The output is a word-for-word repeat of the listing below, free of images.

[Entries supplied]

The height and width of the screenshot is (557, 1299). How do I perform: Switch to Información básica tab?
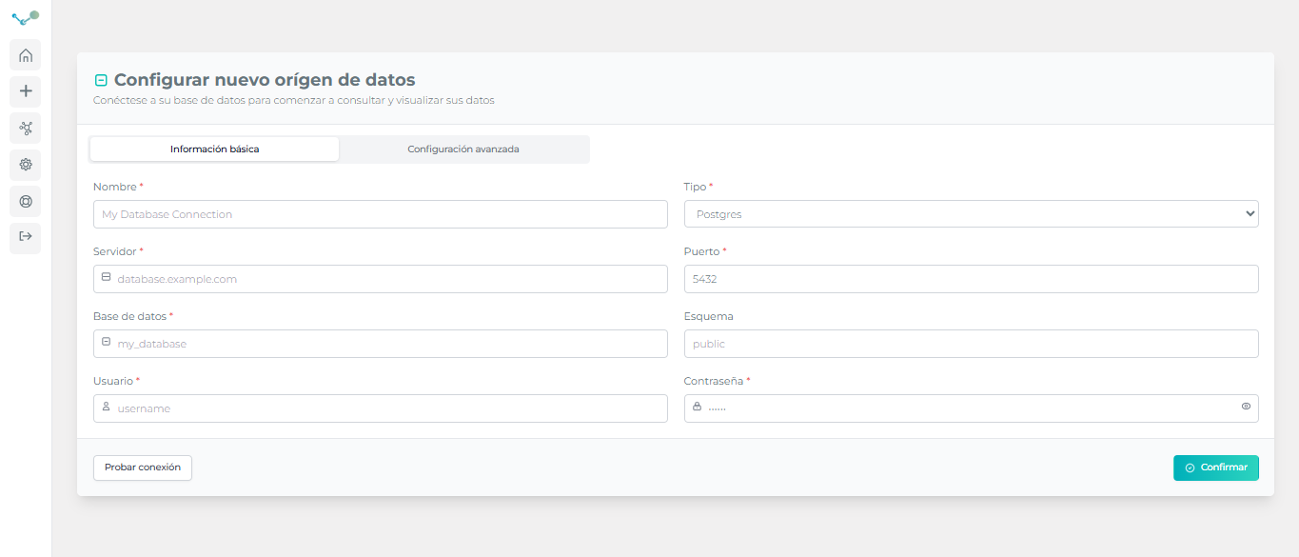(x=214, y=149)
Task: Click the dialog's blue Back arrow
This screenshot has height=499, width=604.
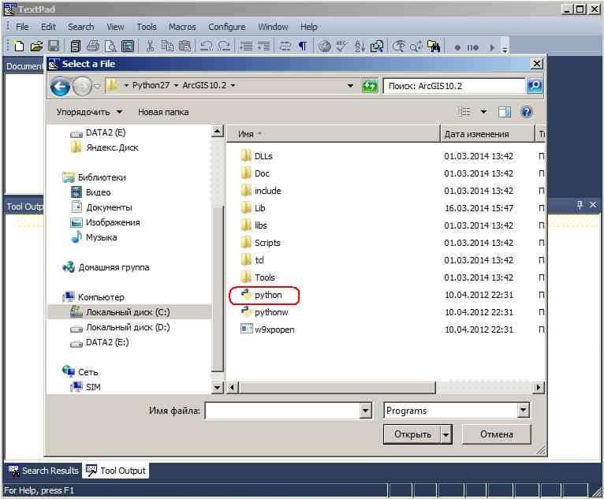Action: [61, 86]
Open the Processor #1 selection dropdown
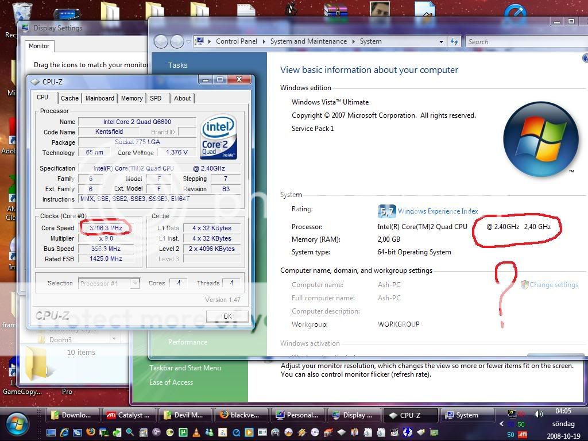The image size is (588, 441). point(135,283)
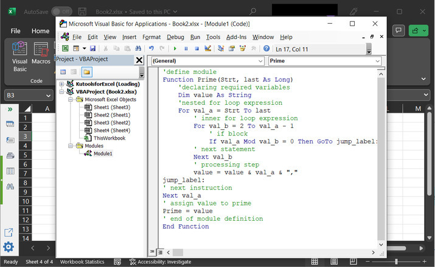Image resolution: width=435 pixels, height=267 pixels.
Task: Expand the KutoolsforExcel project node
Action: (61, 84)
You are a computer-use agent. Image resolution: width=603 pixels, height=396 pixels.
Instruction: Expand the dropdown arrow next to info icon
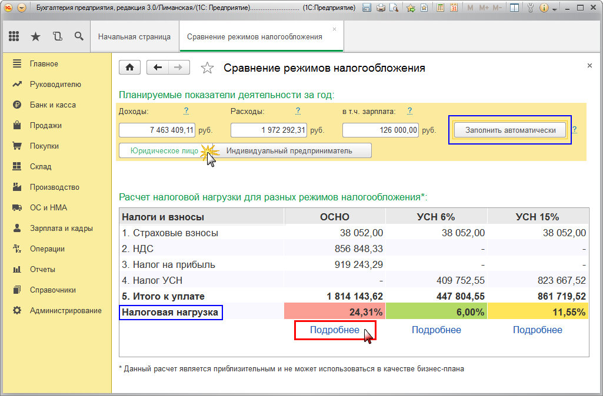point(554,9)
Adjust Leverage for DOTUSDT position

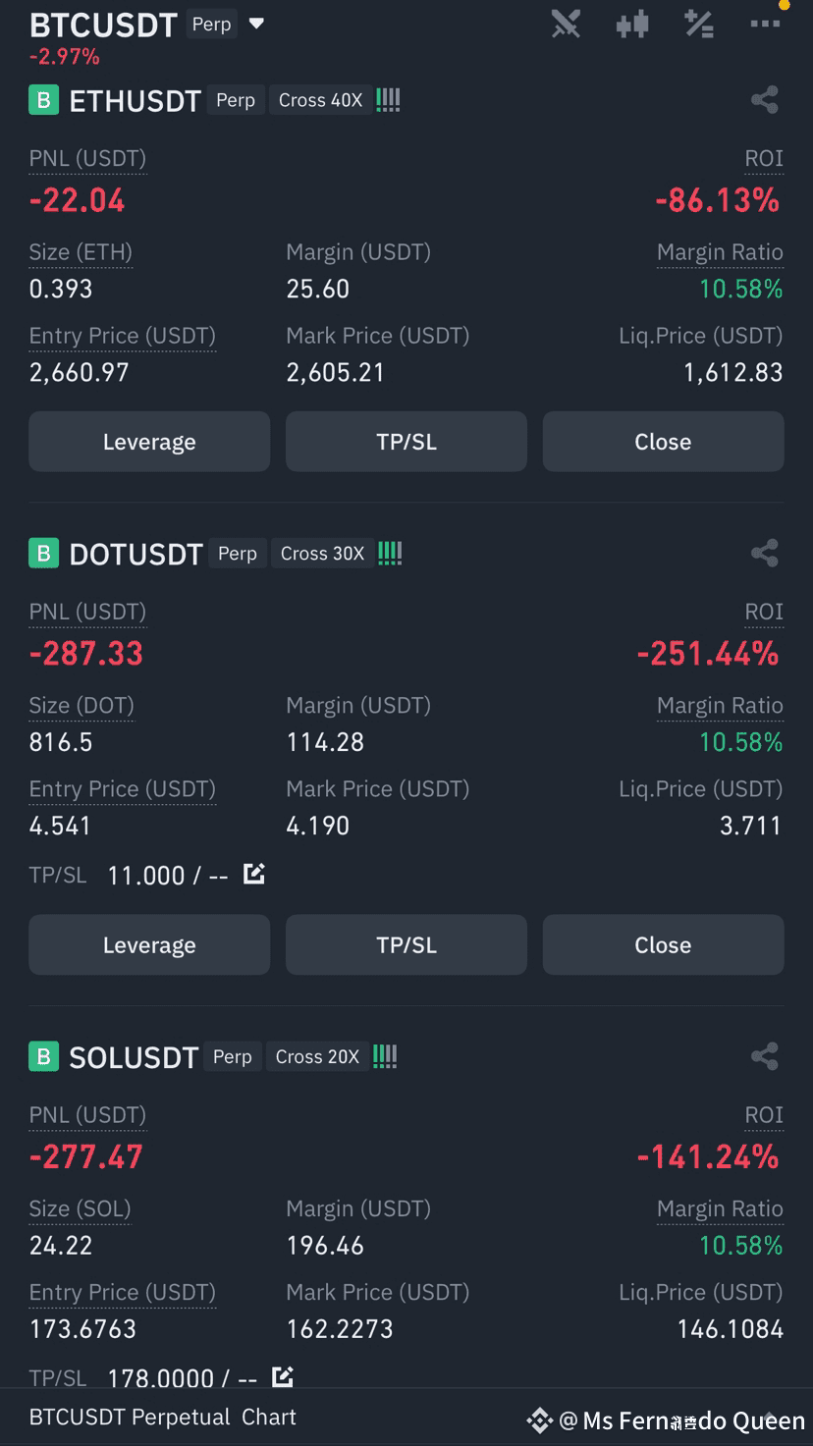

[/Entries supplied]

**Solution for this problem**:
The height and width of the screenshot is (557, 1299). How do I perform: Switch to Información básica tab?
(x=214, y=149)
Task: Click the dialog's blue Back arrow
This screenshot has height=499, width=604.
Action: [61, 86]
Open the Processor #1 selection dropdown
The image size is (588, 441). point(135,283)
Image resolution: width=435 pixels, height=267 pixels.
Task: Expand the KutoolsforExcel project node
Action: (61, 84)
You are a computer-use agent. Image resolution: width=603 pixels, height=396 pixels.
Instruction: Expand the dropdown arrow next to info icon
point(554,9)
Adjust Leverage for DOTUSDT position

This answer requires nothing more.